Ilayaraja was born in a Pariar family – a Tamil poorvakudi, one of the original Tamil castes. His early life was spent in helping his brother compose and sing communist anthems in party meetings. Coming from a village in Theni district that borders Kerala, the Pavalar Varadarajan troupe was useful for the comrades in Kerala also.
One of Ilayaraja’s film songs, originally composed by his brother, still remains a rousing call to revolution in CPI(M) meetings. A stirring line in the song goes like this: “Samaram veesiya paamara jaadigal sadhanai kanduvidum.” Man, if only you rise up, in anger, and your eyes turn red, the “commoner castes who fan [the rich and the kings] will find success”.
Ilayaraja’s ancestors may have fanned caste Hindus to help them stay cool in the Tamil Nadu heat, but the celebrated musician will stride up the steps of parliament soon as a Rajya Sabha nominee of the Narendra Modi government. What is bringing him to Delhi is not a leftwing revolution but a rightwing party seeking to prise open political space in Tamil Nadu and play the symbolism game nationwide.
Ilayaraja had recently created much heartburn among Dravidianists by writing the foreword for a book that praised Narendra Modi for apparently following in the footsteps of B.R. Ambedkar. Ilayaraja is not a musician too naive for politics. In past interviews, he has shown that he is keenly aware of the nuances and can tell one ideological shade from the other. Though he dismissed his early musical life among Marxists as one driven entirely by music, it is obvious he has an analytical strain. What Ilayaraja did in publicly praising Modi was deliberate.

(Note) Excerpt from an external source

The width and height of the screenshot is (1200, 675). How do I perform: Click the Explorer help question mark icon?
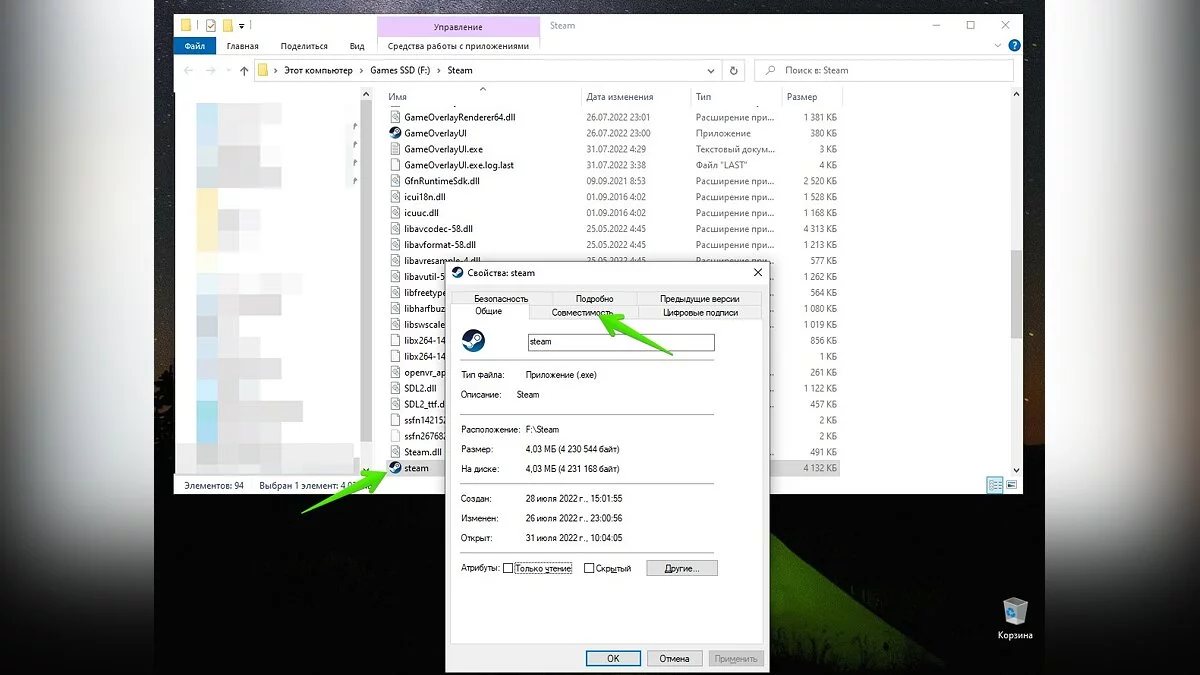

The talk after that was something was coming, a quid pro quo. Some expected a Bharat Ratna, so the Rajya Sabha seat was a bit of a letdown. Film journalists maliciously gossiped about how the film fraternity is especially vulnerable to Income Tax probing and susceptible to pressure.
But one must give it to the BJP. Getting Ilayaraja on their side is a coup of sorts.
Ilayaraja, more than perhaps anyone in recent years, is owned and celebrated by Tamils as one among them. He is a man who came from the hinterland. He looks Tamil, speaks mostly Tamil and has only rarely ventured out of Tamil Nadu.
Ilayaraja could talk Bach and was among the earliest music composers to introduce harmony elements in a genre driven almost entirely by melodic considerations. He did fusion more than 30 years ago. The symphonic elements in his film songs made him delve into full-fledged Western symphonies later.
Yet, almost all his songs are based on Carnatic music ragas – gushing musicians often call him a vaggeyakara, a Carnatic composer in the tradition of the greats. While Carnatic music continues to be the preserve of Brahmins, Ilayaraja made the average Tamil sing the nuances of the finest ragas through his film songs. The Ilayaraja sound is unique – it encompasses many genres but stays authentically Tamil.
In today’s world, few Tamils can be said to have scaled genius heights. Ilayaraja is among them.
Along with genius came the eccentricities. Ilayaraja has always baulked at having a caste identity. He has done nothing publicly that would show social concern. He would entertain no Dalit nor any social causes. Leftist student groups were shooed away if they approached him for support.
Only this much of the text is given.